Tatsächlich war der Widerstand im Schatten der Atommeiler, wo große Teile der Arbeitskraft schon von der Atomenergie abhängig sind, wesentlich geringer. Die Entscheidung fiel auf Östhammar nördlich von Stockholm, wo das AKW Forsmark liegt. Am 13. Oktober 2020 gab eine Mehrheit der dortigen Kommunalvertretung grünes Licht für die Pläne. Vier Monate zuvor hatte das gleiche Gremium eine unter anderem von der Grünen geforderte Volksabstimmung unter den rund 22.000 EinwohnerInnen abgelehnt.

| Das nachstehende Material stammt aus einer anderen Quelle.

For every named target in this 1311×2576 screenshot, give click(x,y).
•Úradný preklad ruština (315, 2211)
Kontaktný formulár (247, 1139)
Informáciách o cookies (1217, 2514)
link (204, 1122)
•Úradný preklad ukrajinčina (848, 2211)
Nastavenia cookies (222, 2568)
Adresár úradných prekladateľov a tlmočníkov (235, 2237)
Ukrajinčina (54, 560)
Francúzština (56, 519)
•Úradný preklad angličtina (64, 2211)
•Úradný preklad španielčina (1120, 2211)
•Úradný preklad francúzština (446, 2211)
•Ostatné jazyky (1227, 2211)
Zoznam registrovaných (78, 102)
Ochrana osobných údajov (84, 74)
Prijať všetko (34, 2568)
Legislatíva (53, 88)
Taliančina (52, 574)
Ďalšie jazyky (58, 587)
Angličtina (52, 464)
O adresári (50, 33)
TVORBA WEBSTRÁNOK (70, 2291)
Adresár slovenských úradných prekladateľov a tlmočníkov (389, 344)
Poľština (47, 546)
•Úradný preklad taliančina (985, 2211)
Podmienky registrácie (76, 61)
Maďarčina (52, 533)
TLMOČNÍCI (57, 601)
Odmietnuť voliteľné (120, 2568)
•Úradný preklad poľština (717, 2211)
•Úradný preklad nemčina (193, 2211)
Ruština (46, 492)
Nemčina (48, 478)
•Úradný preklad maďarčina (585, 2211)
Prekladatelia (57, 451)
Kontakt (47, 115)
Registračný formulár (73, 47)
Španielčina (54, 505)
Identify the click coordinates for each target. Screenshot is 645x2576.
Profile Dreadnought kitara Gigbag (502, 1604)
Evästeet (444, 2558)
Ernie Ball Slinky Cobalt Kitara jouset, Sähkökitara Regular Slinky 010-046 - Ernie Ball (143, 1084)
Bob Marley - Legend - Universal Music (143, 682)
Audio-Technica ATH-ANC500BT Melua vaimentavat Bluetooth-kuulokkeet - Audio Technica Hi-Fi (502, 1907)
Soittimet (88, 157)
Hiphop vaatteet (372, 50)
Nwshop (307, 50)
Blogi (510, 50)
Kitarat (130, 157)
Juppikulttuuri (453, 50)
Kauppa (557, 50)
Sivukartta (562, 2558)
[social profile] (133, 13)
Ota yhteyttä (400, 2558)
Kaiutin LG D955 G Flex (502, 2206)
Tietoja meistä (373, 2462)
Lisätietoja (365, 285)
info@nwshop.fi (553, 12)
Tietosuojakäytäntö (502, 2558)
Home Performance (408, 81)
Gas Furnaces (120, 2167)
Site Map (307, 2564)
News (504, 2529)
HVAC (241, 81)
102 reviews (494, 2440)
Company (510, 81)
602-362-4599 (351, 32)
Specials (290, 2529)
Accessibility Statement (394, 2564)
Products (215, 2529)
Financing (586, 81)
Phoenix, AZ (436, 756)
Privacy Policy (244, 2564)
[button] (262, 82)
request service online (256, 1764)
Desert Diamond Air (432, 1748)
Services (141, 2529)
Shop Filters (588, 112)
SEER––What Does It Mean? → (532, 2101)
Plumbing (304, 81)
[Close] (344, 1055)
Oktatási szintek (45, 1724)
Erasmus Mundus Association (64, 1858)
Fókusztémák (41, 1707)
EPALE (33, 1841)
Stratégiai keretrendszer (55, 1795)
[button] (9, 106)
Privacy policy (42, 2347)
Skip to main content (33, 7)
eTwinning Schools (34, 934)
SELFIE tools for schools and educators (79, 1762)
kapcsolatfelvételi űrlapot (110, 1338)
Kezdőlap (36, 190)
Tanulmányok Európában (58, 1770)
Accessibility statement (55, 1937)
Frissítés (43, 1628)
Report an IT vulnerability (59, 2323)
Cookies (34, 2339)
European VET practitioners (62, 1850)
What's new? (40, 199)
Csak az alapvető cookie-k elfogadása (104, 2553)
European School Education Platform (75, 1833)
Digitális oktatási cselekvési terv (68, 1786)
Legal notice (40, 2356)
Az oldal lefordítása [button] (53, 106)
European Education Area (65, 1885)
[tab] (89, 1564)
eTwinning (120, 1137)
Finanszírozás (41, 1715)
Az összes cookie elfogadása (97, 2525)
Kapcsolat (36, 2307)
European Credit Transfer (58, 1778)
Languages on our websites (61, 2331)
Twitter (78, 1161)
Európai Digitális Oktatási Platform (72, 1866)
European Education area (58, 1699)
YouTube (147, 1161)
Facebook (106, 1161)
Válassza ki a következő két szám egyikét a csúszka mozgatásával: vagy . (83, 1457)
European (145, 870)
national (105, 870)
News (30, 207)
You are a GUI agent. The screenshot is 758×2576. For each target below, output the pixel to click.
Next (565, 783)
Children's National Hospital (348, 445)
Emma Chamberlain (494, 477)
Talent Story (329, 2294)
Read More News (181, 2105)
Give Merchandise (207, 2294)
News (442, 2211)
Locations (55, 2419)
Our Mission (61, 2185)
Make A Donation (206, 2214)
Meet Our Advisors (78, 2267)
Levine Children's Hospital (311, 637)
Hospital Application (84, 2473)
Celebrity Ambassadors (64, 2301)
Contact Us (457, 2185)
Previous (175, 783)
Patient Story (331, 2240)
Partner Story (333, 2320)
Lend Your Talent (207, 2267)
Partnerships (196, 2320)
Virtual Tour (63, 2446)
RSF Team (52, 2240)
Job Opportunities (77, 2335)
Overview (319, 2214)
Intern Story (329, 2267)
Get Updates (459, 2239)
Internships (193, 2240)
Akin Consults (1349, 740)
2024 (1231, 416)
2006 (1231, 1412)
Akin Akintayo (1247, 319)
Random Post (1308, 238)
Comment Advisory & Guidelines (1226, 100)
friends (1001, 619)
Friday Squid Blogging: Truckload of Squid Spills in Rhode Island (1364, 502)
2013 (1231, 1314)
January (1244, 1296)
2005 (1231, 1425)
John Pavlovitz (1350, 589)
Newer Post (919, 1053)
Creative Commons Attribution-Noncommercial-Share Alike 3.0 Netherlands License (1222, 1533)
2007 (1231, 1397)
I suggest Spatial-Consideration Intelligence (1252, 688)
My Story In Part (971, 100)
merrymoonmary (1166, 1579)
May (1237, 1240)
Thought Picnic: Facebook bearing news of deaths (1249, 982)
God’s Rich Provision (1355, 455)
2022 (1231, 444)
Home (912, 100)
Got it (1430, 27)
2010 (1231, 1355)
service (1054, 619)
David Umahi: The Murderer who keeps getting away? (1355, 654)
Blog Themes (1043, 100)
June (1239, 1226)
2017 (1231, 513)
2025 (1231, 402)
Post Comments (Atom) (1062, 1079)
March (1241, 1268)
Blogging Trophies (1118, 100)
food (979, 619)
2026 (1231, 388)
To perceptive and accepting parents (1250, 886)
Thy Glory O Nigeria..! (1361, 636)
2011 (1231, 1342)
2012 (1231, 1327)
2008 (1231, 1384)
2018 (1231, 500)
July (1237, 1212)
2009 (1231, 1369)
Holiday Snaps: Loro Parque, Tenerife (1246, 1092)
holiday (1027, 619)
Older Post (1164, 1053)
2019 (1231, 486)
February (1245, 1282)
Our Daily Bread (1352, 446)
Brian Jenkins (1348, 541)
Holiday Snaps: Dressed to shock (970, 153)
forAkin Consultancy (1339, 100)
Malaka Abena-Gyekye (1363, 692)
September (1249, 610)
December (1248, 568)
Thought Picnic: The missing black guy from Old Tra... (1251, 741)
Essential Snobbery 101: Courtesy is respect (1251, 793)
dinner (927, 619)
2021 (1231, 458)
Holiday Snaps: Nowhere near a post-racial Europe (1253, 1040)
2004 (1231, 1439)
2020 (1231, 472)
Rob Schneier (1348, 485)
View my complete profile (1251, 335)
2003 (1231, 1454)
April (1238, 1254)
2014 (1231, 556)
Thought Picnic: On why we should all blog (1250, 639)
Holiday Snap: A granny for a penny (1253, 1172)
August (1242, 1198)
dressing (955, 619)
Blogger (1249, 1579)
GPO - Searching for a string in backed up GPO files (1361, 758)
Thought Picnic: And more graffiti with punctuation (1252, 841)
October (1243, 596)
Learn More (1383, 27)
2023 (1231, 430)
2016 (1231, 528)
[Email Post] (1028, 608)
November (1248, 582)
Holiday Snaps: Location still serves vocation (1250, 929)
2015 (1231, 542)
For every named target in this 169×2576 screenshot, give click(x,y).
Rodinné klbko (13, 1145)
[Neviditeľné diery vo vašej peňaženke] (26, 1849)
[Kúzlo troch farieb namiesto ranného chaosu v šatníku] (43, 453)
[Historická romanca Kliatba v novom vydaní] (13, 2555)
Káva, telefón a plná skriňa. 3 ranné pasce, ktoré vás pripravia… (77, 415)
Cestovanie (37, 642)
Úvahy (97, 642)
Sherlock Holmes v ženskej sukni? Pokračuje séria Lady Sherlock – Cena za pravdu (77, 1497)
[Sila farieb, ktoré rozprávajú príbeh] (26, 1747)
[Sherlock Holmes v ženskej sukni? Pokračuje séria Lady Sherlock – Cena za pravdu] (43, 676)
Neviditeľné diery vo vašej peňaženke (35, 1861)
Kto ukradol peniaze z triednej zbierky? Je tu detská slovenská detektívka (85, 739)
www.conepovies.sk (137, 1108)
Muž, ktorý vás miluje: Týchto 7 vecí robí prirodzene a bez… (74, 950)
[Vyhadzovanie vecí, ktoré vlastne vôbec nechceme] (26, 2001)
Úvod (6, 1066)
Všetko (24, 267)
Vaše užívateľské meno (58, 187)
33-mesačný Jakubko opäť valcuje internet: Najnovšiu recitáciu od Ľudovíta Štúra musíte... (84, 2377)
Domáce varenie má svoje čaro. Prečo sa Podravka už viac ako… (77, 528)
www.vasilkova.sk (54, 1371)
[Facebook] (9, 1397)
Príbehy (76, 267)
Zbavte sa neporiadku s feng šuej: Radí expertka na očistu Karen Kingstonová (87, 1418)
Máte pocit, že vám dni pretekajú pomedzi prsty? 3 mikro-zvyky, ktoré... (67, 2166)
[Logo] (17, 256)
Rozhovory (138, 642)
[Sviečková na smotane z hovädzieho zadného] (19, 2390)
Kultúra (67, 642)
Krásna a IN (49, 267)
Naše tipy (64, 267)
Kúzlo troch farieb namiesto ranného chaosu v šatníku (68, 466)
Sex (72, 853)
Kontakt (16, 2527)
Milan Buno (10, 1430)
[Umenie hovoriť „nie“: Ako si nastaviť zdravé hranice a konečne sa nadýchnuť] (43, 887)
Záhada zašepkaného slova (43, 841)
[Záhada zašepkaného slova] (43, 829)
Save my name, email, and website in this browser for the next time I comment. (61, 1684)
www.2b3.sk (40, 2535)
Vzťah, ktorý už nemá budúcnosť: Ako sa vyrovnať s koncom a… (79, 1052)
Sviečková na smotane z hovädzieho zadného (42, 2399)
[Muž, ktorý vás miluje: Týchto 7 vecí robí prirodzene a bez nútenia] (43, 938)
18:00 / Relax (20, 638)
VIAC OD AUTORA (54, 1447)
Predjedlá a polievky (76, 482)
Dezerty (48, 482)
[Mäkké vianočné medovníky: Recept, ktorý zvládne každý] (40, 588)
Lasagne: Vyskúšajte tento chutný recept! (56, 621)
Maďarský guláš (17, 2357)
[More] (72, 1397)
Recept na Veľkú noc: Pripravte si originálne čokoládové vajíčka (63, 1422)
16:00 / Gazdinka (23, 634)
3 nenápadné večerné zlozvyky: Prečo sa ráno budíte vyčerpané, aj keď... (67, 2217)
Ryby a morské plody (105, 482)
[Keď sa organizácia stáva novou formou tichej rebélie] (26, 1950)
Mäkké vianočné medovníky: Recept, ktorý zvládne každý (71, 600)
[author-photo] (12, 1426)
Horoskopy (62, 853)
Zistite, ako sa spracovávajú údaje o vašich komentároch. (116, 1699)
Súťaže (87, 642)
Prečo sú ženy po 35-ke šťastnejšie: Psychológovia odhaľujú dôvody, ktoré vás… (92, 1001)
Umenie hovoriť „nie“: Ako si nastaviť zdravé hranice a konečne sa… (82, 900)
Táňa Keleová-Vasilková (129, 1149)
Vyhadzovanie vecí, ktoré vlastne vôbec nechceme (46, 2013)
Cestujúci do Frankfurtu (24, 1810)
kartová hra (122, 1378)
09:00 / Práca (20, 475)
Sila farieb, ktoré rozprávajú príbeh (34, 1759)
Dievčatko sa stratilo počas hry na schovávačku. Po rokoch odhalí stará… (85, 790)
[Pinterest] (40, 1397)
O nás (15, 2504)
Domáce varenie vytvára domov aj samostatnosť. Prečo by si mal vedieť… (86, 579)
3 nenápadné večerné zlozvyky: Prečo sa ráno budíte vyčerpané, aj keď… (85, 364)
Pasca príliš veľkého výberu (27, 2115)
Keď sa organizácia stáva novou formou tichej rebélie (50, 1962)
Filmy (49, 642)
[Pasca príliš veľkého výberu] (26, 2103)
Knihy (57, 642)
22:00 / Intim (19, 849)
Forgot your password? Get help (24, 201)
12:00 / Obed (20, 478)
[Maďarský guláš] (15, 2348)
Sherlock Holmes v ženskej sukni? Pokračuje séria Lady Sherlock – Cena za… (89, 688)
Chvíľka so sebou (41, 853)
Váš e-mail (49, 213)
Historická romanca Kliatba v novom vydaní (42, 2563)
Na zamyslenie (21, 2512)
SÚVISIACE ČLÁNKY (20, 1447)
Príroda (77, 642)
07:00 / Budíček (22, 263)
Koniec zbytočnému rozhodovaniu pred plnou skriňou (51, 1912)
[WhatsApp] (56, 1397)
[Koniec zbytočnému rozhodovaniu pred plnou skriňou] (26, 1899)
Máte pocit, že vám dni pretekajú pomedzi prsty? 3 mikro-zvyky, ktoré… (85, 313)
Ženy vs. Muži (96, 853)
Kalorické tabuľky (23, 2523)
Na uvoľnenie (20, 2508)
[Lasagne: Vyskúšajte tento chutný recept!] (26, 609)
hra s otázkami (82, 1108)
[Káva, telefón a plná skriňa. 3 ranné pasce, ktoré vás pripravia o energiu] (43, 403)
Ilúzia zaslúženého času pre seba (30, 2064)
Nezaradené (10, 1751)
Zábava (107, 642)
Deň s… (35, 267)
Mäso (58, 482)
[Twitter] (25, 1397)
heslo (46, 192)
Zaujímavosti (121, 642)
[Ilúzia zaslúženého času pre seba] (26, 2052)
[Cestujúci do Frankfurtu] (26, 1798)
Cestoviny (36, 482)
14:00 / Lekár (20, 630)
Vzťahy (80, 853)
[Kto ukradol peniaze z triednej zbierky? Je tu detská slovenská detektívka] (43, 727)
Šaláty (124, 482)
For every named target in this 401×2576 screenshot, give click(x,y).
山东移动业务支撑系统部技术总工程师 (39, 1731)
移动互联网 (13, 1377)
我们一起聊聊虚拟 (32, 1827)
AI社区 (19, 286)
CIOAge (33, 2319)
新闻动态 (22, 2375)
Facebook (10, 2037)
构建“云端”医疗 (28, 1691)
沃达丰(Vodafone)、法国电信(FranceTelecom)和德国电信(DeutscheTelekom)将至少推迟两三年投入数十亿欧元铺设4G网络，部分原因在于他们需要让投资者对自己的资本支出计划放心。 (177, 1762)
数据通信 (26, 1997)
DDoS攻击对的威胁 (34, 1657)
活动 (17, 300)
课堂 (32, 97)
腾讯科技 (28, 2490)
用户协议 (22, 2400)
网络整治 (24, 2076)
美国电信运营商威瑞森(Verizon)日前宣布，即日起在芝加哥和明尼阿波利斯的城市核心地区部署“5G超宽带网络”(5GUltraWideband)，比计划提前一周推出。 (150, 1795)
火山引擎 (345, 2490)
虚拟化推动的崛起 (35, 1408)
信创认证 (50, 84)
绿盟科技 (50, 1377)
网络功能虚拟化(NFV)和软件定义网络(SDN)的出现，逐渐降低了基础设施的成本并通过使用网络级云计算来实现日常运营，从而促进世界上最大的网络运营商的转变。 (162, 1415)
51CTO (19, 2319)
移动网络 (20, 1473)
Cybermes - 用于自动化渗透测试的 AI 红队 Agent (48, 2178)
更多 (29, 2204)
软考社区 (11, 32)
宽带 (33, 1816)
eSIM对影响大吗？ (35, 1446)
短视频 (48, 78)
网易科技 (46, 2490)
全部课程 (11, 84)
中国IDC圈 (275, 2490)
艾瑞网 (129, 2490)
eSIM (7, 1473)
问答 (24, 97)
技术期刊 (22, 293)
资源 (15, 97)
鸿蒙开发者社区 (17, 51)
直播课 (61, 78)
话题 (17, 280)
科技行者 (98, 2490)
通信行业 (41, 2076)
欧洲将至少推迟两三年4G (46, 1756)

Die endgültige Entscheidung liegt nun bei der Regierung in Stockholm. Und die muss sich mit einem ganzen Bündel kritischer Rapporte auseinandersetzen. So mit der 566 Seiten langen Stellungnahme eines Umweltgerichts, das nach siebenjähriger Prüfung grundsätzliche Zweifel an der „KBS 3“-Methode angemeldet hat. Versuche, die von der Atomwirtschaft unabhängige Korrosionsforscher durchgeführt haben, ergaben teilweise dramatisch höhere Korrosionswerte als die von SKB zu Grunde gelegten. Danach könnte die Stabilität der Kupferkapseln schon nach weniger als der Hälfte der von SKB behaupteten Haltbarkeitsdauer – einige Studien rechnen sogar mit lediglich wenigen Hundert Jahren – so geschwächt sein, dass diese kollabieren könnten. Dadurch könnten Plutonium und andere radioaktive Elemente direkten Kontakt mit den Gesteinsschichten und dem Grundwasser bekommen.

Müsste eine alternative Endlagermethode entwickelt werden, wäre der jetzige Zeitplan nicht zu halten. Bei dem geht SKB von einem Baubeginn im Jahr 2030 und der Inbetriebnahme im Jahr 2045 aus.